▶ _Action item_: From the records below, transcribe exactly the lines that begin at the line with "Instruction: Click the floating" and end at the line with "Task: Toggle purple _col1 legend swatch", both included.

Top of Listed entries

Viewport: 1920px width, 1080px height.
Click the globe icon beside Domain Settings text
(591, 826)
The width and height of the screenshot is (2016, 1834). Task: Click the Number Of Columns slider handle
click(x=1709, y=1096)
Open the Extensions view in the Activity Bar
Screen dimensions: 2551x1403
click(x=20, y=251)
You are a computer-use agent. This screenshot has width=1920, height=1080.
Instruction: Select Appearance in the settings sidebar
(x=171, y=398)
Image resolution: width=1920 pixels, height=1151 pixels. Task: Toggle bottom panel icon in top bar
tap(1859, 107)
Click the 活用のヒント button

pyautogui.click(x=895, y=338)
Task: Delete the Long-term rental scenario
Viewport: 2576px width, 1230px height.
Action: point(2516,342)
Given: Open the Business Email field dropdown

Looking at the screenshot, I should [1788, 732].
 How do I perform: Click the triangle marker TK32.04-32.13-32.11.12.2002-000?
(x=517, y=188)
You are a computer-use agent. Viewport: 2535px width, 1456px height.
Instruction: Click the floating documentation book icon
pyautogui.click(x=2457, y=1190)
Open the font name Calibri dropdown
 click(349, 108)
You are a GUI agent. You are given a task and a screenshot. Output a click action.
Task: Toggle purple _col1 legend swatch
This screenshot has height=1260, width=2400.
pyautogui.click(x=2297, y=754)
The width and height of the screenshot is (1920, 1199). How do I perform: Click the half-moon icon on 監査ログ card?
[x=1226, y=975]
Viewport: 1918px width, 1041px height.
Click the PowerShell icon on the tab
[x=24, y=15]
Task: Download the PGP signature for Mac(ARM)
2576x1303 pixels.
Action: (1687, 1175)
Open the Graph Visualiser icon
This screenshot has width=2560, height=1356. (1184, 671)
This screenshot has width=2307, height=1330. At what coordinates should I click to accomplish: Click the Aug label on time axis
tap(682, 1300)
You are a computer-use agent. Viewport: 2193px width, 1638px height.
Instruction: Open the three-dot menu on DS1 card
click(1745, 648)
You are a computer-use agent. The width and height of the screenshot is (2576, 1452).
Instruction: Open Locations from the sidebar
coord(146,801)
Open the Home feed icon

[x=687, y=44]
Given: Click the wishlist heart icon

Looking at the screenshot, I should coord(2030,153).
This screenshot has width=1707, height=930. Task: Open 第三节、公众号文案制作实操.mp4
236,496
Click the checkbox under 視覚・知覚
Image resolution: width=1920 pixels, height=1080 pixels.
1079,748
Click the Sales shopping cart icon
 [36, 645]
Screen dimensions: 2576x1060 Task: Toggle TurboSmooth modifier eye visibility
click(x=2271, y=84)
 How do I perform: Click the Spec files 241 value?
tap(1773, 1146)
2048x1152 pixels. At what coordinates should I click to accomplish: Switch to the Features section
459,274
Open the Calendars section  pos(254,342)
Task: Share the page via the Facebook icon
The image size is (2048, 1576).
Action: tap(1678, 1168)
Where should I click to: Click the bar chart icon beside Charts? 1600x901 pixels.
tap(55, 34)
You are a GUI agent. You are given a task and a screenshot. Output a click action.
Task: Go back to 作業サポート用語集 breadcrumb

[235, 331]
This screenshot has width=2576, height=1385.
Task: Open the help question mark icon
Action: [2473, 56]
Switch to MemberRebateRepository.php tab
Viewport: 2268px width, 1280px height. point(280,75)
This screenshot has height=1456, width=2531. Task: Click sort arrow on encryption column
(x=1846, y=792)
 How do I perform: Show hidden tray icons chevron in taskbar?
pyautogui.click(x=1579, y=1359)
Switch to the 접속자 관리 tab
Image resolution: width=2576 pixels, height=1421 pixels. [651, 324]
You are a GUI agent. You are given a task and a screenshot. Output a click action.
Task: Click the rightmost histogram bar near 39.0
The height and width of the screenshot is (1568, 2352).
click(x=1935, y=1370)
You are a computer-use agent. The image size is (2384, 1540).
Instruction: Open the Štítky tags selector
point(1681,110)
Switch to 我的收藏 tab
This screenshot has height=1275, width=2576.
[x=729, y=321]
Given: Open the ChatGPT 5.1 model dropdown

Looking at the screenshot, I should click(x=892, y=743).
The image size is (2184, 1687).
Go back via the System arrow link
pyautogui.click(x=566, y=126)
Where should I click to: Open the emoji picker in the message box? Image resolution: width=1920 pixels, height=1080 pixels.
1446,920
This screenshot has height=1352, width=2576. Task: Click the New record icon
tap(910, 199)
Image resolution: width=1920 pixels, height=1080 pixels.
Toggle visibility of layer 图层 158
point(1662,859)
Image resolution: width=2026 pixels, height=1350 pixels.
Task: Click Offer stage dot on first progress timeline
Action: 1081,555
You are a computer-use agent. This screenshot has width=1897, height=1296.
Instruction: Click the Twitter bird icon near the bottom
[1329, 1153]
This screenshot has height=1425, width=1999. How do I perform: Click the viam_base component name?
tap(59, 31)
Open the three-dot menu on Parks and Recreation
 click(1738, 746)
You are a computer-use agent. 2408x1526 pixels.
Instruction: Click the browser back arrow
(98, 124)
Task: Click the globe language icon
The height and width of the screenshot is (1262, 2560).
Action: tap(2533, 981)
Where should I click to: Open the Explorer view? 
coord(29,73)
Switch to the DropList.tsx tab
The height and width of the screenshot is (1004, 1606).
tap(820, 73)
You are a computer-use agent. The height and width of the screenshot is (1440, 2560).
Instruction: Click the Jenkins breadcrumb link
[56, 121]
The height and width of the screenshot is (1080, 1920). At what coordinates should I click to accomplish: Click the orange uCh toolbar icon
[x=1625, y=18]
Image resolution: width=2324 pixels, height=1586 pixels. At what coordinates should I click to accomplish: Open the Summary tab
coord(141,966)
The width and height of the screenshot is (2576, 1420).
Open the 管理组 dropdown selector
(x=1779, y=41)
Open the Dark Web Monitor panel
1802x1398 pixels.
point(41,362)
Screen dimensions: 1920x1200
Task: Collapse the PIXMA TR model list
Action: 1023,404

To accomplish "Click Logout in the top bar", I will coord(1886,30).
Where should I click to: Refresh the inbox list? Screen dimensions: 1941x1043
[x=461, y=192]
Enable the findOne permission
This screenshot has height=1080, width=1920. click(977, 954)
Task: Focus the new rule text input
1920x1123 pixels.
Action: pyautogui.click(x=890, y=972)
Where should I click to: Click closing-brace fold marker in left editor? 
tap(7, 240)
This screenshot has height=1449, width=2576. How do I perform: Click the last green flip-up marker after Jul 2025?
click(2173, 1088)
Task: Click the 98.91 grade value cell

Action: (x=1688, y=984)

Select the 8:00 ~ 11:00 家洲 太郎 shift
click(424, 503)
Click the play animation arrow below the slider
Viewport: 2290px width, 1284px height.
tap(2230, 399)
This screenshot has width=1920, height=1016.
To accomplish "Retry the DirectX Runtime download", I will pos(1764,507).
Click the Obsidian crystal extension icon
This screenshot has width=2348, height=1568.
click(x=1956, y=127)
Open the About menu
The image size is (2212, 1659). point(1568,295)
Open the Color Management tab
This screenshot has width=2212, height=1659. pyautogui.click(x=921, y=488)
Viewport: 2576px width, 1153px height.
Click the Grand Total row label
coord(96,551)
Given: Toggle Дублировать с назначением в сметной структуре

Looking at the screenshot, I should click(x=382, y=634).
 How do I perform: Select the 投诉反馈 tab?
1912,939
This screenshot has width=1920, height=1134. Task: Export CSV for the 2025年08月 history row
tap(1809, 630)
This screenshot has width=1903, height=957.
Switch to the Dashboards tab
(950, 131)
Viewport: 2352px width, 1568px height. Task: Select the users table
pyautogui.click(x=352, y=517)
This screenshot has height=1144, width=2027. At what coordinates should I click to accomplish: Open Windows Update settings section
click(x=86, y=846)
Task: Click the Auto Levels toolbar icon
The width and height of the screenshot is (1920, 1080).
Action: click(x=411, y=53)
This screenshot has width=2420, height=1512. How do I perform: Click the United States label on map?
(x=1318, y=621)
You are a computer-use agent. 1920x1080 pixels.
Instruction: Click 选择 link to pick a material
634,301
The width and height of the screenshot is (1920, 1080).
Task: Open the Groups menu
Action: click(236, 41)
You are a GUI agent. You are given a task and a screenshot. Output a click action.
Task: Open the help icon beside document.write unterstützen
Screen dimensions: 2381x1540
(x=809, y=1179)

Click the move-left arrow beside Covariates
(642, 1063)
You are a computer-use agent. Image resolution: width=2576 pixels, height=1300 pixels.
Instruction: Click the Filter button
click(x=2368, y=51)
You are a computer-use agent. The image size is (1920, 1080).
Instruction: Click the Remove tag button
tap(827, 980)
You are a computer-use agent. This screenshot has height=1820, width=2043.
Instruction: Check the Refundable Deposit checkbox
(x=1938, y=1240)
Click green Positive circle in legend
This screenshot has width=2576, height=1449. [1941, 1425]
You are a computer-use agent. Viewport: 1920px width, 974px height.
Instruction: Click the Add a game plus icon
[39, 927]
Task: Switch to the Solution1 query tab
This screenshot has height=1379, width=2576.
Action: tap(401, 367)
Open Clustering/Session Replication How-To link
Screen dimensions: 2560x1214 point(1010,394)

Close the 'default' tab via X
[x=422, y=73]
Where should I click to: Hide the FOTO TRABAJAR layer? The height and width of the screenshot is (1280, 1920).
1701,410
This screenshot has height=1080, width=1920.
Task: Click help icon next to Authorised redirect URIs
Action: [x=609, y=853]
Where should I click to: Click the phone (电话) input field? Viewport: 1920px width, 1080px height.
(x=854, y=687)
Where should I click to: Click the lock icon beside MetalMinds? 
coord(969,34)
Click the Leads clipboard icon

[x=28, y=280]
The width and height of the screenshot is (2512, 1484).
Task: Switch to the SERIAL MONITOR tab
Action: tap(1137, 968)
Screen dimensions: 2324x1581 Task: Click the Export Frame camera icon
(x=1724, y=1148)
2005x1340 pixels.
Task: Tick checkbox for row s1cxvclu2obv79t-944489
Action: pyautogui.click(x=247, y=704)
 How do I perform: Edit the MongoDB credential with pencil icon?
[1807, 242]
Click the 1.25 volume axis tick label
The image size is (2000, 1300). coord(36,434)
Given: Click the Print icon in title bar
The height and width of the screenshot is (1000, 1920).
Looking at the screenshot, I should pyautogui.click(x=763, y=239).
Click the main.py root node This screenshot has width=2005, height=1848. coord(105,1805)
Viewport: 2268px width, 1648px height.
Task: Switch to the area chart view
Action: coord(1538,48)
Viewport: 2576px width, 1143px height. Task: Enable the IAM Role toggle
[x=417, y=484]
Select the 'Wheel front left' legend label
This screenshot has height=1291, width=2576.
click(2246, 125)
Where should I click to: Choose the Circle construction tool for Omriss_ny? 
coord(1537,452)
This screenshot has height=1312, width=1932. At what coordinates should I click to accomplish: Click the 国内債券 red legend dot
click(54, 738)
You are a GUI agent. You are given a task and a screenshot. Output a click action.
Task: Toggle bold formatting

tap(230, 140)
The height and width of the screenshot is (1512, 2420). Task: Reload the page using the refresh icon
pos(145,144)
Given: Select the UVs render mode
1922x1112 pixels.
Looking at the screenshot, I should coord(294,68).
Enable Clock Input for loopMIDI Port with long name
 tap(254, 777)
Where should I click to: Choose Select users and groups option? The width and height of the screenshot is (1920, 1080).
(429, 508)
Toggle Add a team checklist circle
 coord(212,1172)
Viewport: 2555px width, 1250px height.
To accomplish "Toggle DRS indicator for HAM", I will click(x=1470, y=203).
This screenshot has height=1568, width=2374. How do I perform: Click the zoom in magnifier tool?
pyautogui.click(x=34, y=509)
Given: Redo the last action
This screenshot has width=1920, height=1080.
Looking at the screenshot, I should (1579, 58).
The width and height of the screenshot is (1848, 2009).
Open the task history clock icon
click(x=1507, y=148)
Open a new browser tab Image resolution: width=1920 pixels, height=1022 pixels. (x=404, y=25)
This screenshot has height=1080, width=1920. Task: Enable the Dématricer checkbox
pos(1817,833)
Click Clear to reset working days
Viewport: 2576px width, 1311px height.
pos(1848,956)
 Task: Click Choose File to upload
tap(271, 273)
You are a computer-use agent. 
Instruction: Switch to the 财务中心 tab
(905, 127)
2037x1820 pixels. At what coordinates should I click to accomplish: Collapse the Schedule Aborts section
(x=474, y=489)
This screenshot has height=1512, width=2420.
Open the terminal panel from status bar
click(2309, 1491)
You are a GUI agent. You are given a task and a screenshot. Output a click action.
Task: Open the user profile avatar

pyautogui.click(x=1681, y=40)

Bottom of Listed entries

▶ _Task output_:
Instruction: Click the floating documentation book icon
pyautogui.click(x=2457, y=1190)
Open the font name Calibri dropdown
 click(349, 108)
You are a GUI agent. You are given a task and a screenshot. Output a click action.
Task: Toggle purple _col1 legend swatch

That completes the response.